Apesar de algumas discordâncias em relação à gestão, financiamento, implantação e expansão de serviços e do posicionamento ético-político adotado frente ao fenômeno da doença mental, essa política trouxe resultados práticos importantes. Entre outros, extinguiu os “depósitos de loucos e indesejáveis” e propôs a inclusão das pessoas com doença mental na comunidade, recebendo os cuidados adequados em todos os níveis de atenção do SUS (Atenção Básica, Média e Alta Complexidade), por meio de equipes interdisciplinares que, tal como na abordagem de Nise da Silveira, retiravam o foco da doença e do médico, priorizando a pessoa com doença mental e seu tratamento, sem a obrigatoriedade de exclusão da comunidade.

A RAPS, implementada por meio das diversas portarias que se seguiram, abrangia o tratamento da doença mental em toda a rede do SUS, com destaque para a criação dos Centros de Atenção Psicossocial e dos Consultórios de Rua, sem excluir a possibilidade da internação, quando necessária. Práticas que desagradaram grupos de interesse econômico que se beneficiavam do que chegou a ser denominado pelo Movimento dos Trabalhadores em Saúde Mental de “mercantilização da loucura”. Também foram contrariados interesses corporativos, por retirar a centralidade do tratamento da figura do médico e dos defensores da pauta de costumes, que se utilizam, com frequência, dos fenômenos da sexualidade e da doença mental para defender suas crenças.

(Registros armazenados)
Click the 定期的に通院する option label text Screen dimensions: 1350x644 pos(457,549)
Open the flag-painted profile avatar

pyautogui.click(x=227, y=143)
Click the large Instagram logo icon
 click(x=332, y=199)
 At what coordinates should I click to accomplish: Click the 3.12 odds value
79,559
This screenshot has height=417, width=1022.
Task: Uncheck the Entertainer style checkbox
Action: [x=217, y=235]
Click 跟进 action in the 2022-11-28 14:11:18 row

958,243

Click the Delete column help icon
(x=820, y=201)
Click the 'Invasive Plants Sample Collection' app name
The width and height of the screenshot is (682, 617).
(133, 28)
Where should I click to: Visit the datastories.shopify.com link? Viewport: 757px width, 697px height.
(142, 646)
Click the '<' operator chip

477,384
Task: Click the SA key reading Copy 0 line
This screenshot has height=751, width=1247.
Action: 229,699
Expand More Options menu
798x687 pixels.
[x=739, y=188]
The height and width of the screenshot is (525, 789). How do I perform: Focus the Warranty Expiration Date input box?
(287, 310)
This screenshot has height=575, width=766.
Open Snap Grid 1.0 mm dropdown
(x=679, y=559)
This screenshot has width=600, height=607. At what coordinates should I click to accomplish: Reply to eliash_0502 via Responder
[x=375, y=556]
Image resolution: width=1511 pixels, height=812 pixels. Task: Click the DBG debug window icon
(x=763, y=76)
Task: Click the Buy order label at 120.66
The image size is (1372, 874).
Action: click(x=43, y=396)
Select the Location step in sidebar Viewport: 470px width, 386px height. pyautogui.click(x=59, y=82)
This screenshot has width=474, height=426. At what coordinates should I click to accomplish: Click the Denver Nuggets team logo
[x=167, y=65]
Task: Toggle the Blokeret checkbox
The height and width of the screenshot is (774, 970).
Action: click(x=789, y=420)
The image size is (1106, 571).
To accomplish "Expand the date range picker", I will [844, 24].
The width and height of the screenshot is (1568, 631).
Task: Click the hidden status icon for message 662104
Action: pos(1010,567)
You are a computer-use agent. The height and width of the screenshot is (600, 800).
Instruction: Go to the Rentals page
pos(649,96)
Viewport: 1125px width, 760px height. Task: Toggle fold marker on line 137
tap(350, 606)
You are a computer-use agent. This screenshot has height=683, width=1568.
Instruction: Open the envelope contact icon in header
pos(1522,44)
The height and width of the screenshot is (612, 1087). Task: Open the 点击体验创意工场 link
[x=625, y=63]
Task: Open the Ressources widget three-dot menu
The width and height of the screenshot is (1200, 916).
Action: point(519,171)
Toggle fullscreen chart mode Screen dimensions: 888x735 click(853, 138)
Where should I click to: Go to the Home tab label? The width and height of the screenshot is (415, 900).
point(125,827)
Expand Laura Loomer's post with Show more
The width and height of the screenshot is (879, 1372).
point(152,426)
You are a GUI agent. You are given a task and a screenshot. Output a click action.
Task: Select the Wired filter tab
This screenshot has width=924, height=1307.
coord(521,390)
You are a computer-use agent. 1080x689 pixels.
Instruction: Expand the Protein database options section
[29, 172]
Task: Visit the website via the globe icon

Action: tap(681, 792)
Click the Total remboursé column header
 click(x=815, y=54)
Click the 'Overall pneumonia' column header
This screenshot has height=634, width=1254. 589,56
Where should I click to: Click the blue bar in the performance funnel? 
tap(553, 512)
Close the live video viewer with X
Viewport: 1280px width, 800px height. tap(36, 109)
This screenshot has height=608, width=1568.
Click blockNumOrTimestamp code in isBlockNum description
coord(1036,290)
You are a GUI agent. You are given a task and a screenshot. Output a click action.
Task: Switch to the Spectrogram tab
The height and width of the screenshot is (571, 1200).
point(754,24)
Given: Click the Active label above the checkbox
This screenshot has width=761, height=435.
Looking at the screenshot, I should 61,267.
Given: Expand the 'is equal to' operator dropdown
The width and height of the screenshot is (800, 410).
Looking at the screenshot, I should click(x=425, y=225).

> [Instruções das tarefas]
A. Responda com base no trecho sobre saúde mental:
(i) Que expressão entre aspas nomeia o que a política extinguiu?
(ii) Que dois serviços têm a criação destacada na RAPS?
(iii) Quem chegou a usar a denominação "mercantilização da loucura"?
B. Reproduza literalmente a parte do trecho sobre saúde mental que começa em "Apesar de algumas" e vai até "exclusão da comunidade.".
C. Diga se cada afirmação concorda com o trecho sobre saúde mental, citando as palavras que decidem:
(i) A RAPS eliminou a possibilidade de internação.
(ii) As equipes interdisciplinares priorizavam a pessoa com doença mental.
(iii) Os cuidados propostos ficavam restritos à Atenção Básica.

> [Respostas do exercício]
A.
(i) "depósitos de loucos e indesejáveis"
(ii) Os Centros de Atenção Psicossocial e os Consultórios de Rua.
(iii) O Movimento dos Trabalhadores em Saúde Mental.

B.
Apesar de algumas discordâncias em relação à gestão, financiamento, implantação e expansão de serviços e do posicionamento ético-político adotado frente ao fenômeno da doença mental, essa política trouxe resultados práticos importantes. Entre outros, extinguiu os “depósitos de loucos e indesejáveis” e propôs a inclusão das pessoas com doença mental na comunidade, recebendo os cuidados adequados em todos os níveis de atenção do SUS (Atenção Básica, Média e Alta Complexidade), por meio de equipes interdisciplinares que, tal como na abordagem de Nise da Silveira, retiravam o foco da doença e do médico, priorizando a pessoa com doença mental e seu tratamento, sem a obrigatoriedade de exclusão da comunidade.

C.
(i) Não: "sem excluir a possibilidade da internação, quando necessária"
(ii) Sim: "priorizando a pessoa com doença mental e seu tratamento"
(iii) Não: "em todos os níveis de atenção do SUS (Atenção Básica, Média e Alta Complexidade)"